Build A Quality Facebook Fanbase
How do you measure the quality of a Facebook fan? When it comes to Facebook fans, quality beats quantity every time.
Most businesses’ strategy for Facebook fans is “more fans + ??? = $$$.”
Not all Facebook followers are created equal from a business standpoint.
Most businesses have a mix of current/former employees, those interested in the industry, competitors, potential customers, and finally, customers.
It’s important to grow the latter two groups as large as possible.
What does your perfect customer look like? If you don’t know who your ideal customers are, how do you expect to find them?
Some questions to ask for a B2C company
Where do they live?
What age group are they?
What are their interests?
What is their income level?
Male? Female? Both?
Some questions for a B2B company
What companies do they work for? (You can target by individual companies.)
What is their job title?
Where are they located?
What are their purchasing behaviors?
Some questions for a nonprofit
Have they given to a similar charity before?
What age are they?
What’s their home value?
What’s their income level?
All of these questions are targeting options on Facebook. By answering these questions and applying them as targeting in a Facebook Likes campaign, you can create a Facebook following full of your ideal customers.
But What About Organic Reach Decline?
Many people seem to be worried about organic reach decline. Organic reach decline means that Facebook allows fewer and fewer of your followers to see your content.
Facebook will allow roughly 6% of your followers to see your content, and if nobody engages with it, they deem that content bad and don’t serve the post to the rest of your users.
However, if your users engage with the content you post, there’s no need to worry about it. On our Facebook page we regularly get over 75% of our followers seeing our posts. It’s because we post content they like.
Bad content shouldn’t spread and Facebook isn’t allowing it.
The advantage is that you’re able to engage with your target market on a daily basis for free. Find out what content gets engagement and create a strategy around that.
Some Tips For Post-Campaign Engagement
Once you have created a quality following of customers and potential customers on Facebook, what do you do with it?
1. Post quality content that adds value to your users.
Give your Facebook followers a reason to stay engaged with your brand. Give value in your posts. A business is on Facebook to engage with customers, so make sure you post engaging content.
2. Sponsor content with an email capture form at the bottom.

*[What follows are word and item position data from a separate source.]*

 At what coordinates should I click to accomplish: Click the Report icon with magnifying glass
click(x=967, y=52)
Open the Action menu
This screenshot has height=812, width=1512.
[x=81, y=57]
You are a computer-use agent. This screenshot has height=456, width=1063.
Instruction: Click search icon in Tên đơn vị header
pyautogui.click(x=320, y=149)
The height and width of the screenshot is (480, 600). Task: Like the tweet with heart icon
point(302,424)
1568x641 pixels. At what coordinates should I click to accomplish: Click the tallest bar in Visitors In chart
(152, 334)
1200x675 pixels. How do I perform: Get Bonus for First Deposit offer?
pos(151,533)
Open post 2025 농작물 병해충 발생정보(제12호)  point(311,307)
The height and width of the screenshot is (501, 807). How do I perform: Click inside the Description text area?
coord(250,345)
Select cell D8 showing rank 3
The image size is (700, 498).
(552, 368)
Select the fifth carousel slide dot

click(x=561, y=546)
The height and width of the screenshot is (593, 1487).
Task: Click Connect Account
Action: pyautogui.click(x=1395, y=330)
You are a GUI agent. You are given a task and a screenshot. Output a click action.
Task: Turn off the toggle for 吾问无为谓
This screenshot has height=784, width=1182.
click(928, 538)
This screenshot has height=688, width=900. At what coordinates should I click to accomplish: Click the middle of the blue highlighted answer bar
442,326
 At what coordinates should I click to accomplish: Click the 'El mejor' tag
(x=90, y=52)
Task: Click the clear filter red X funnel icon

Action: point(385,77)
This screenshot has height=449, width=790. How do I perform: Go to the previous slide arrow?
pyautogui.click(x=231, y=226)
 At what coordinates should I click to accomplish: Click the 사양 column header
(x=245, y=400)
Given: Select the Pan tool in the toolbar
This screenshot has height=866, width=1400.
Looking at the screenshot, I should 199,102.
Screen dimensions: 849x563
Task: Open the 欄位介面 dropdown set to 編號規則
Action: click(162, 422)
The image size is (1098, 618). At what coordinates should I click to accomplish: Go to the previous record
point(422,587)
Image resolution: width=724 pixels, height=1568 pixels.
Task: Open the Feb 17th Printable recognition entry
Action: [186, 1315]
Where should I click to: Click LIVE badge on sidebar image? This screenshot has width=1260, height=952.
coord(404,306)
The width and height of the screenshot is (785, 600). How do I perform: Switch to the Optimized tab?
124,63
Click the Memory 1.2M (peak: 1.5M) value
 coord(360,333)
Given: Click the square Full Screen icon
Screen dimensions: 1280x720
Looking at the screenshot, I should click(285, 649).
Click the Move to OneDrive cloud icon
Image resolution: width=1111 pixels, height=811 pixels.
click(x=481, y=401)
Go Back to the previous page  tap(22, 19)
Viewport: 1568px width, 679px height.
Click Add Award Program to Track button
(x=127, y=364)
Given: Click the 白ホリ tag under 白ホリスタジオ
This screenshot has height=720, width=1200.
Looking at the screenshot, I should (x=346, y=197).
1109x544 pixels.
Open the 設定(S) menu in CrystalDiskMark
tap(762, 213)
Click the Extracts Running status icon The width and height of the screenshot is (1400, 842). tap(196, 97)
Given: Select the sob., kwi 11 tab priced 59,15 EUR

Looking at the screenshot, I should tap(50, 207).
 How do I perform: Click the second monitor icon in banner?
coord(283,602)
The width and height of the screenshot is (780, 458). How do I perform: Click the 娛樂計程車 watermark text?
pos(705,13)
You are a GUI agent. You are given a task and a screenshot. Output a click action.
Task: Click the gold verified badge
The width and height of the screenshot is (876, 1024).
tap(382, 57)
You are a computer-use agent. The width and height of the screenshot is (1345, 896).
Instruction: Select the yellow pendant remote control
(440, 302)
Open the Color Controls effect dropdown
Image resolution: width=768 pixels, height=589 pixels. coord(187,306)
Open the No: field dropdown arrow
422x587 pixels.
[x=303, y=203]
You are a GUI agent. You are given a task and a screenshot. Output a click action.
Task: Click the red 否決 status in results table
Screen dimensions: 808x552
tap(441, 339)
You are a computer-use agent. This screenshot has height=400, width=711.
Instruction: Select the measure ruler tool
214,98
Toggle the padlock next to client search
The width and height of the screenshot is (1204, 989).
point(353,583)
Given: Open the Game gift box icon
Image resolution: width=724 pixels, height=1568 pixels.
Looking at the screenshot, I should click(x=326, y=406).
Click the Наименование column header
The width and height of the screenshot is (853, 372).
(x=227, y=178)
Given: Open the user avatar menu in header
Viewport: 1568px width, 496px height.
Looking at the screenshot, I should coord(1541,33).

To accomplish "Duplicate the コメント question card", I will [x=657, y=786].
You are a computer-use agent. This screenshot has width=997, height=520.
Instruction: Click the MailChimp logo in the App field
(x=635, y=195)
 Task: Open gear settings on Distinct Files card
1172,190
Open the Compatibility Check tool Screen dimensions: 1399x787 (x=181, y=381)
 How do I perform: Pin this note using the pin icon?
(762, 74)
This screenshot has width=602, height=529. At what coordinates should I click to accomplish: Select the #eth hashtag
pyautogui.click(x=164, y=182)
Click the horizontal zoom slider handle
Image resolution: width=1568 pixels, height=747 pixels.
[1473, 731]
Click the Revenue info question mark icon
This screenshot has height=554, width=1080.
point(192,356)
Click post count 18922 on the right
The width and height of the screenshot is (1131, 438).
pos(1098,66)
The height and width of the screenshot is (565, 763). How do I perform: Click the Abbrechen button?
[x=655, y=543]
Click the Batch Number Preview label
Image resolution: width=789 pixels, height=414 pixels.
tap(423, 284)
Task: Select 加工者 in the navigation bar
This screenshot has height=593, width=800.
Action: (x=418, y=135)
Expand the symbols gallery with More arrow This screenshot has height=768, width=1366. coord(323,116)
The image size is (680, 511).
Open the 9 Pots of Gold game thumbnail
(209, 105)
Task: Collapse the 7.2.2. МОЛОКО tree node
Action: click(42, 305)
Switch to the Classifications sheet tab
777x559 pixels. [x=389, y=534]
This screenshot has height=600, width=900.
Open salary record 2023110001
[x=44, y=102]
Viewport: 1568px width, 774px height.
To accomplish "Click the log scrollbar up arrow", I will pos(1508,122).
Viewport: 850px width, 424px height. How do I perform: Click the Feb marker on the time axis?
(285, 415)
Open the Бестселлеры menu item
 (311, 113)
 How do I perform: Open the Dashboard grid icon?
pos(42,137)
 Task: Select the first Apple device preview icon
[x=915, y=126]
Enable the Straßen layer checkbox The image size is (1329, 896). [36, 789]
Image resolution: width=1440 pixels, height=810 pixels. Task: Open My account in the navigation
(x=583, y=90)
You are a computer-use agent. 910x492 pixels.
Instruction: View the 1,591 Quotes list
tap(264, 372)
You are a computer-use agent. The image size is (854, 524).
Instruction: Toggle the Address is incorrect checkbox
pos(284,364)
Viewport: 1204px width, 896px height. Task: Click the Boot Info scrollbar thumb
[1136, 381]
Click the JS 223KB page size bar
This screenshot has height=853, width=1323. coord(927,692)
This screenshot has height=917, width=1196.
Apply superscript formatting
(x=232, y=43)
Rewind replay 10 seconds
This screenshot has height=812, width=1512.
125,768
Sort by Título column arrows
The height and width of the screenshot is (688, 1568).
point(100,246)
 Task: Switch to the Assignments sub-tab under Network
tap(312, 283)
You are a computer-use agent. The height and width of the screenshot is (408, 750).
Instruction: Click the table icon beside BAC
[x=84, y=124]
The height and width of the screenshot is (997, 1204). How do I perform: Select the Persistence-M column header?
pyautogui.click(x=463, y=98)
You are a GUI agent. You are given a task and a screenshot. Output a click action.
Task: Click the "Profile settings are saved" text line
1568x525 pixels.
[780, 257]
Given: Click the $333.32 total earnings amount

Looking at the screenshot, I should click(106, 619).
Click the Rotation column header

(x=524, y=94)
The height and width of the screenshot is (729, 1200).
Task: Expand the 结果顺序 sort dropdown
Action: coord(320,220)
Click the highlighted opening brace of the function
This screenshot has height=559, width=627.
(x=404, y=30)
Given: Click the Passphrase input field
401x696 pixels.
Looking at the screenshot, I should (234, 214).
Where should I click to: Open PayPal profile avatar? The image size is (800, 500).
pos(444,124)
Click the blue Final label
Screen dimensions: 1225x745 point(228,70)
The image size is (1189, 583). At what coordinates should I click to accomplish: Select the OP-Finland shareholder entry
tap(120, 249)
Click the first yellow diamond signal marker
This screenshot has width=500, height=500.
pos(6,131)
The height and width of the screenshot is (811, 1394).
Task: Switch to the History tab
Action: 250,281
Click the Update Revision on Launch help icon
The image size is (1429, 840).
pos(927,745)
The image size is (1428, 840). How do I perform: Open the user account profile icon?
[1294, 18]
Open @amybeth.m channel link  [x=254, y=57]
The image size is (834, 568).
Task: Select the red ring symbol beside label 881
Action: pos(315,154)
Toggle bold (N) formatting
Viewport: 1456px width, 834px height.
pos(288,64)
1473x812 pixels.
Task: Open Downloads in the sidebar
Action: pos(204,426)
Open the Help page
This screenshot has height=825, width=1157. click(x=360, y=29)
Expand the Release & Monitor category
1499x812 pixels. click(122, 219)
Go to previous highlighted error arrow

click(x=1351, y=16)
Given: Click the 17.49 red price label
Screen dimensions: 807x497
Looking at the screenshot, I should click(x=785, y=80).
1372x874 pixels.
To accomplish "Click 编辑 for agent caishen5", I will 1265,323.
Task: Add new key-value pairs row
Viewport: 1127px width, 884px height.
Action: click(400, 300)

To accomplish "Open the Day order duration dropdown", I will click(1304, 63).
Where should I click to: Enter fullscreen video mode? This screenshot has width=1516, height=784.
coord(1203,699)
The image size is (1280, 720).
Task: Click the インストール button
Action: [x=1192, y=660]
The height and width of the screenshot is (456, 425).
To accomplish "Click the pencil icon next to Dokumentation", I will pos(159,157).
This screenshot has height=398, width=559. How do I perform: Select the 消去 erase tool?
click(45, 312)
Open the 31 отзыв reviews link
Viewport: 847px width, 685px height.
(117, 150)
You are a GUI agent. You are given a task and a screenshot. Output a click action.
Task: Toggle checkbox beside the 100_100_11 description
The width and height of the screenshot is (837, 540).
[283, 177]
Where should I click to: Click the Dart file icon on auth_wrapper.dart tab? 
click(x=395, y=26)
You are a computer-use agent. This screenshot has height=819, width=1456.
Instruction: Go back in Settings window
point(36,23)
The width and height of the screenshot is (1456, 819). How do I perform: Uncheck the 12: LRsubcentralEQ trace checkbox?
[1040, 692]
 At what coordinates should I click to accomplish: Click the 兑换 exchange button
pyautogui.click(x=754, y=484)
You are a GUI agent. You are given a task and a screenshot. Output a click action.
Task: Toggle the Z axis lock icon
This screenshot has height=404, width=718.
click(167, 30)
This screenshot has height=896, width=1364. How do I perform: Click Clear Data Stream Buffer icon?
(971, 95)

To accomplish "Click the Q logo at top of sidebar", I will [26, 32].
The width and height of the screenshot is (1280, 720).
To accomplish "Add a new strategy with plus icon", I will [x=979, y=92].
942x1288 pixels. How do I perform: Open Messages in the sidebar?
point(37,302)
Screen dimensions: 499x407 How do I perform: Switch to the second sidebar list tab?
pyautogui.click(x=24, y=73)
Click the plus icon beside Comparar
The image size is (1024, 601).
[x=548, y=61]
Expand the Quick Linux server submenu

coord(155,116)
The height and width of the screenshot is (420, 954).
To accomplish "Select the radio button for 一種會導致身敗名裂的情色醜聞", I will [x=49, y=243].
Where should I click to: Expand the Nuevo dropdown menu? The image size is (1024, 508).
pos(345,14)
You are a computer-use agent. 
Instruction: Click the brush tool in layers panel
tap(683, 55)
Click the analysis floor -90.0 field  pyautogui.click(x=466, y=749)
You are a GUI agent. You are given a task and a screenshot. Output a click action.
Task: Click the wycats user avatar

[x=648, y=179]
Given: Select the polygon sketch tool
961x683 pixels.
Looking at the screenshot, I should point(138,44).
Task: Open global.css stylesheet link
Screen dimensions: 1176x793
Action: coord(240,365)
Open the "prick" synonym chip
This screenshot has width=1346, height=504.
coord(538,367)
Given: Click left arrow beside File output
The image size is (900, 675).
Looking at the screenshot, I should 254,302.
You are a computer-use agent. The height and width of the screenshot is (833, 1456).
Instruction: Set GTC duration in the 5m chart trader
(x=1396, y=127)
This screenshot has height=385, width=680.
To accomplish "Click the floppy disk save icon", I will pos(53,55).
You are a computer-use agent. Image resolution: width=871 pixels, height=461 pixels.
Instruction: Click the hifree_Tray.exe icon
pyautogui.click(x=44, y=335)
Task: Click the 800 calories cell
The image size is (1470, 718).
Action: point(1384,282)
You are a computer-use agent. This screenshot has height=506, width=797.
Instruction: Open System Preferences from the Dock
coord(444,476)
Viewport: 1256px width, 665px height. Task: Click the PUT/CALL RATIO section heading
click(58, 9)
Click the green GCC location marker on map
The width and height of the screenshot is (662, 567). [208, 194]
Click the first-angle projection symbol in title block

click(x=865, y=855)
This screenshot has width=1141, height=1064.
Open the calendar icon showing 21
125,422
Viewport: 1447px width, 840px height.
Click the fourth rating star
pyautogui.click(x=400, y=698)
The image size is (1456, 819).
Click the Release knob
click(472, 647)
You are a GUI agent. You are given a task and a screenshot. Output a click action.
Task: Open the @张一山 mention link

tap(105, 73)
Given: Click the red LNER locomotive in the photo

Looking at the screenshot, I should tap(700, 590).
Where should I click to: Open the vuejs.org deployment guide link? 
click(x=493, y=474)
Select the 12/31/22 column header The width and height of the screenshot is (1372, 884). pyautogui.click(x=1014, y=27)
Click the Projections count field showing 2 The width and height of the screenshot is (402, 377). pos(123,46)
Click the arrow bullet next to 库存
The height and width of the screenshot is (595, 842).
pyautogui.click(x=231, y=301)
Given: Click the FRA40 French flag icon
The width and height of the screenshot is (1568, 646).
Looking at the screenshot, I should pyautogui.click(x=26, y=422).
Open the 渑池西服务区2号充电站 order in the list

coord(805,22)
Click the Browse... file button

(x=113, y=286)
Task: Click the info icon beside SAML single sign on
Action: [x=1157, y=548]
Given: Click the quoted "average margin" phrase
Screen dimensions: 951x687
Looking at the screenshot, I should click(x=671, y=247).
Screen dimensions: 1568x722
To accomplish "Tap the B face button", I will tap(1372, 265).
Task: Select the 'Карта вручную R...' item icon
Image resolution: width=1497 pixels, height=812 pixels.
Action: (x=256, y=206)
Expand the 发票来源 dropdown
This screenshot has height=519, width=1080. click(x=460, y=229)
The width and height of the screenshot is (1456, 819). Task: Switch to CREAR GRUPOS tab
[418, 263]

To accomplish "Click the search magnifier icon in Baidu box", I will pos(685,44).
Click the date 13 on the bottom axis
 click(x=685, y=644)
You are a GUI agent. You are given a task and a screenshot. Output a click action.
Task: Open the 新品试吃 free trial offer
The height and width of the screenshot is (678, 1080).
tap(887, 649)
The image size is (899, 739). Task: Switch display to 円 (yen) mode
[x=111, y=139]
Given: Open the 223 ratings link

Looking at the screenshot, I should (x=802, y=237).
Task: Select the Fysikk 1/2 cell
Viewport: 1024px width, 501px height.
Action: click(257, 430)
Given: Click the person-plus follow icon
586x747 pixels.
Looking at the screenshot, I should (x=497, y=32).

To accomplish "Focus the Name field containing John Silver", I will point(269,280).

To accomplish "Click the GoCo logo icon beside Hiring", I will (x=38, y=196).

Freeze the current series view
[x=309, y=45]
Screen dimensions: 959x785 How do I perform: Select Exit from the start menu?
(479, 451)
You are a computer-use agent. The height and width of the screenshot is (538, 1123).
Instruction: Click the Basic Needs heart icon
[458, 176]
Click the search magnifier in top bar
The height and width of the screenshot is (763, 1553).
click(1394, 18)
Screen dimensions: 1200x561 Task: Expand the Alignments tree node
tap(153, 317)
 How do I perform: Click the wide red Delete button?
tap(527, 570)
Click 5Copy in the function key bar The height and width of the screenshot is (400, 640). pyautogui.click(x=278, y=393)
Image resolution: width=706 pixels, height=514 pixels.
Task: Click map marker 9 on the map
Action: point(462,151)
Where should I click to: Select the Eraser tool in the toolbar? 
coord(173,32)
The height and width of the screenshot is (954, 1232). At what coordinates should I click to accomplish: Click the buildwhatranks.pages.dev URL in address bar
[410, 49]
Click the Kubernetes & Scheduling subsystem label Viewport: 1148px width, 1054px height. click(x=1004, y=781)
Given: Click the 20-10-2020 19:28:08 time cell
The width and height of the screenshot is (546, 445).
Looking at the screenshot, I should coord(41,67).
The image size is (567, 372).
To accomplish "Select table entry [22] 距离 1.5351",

By sponsoring content to your Facebook fans, you’ll get higher engagement that leads to more emails than if you targeted another similar audience. These users already know your brand and trust it enough to post content on their newsfeeds. It’s far easier to get people who know and trust your brand to opt in to an email newsletter than the average consumer.
Make sure to clearly state the value you’ll add with your newsletter. The customer is trusting your brand enough to give up their email address. Don’t blow it.
3. Build one-on-one relationships with your customers.
Take the time to respond to all relevant customer comments. Start a conversation and get to know them on a one on one basis. This requires time but builds tremendous loyalty to a brand.
Twitter is a better platform for reaching out to your customers individually, but Facebook still works for this.
Figure out your perfect customer and then pay to get their attention. Once they follow your brand, make sure you post quality content that adds value. Once in a while, sponsor content that has the functionality to capture emails. Email marketing is powerful and it makes sense for many businesses to use it (but that’s a topic for another day).
Rinse and repeat that cycle so your email list grows and your Facebook is filled with your perfect demographic of customers.
It’s not the quantity of followers your page has, it’s about the quality.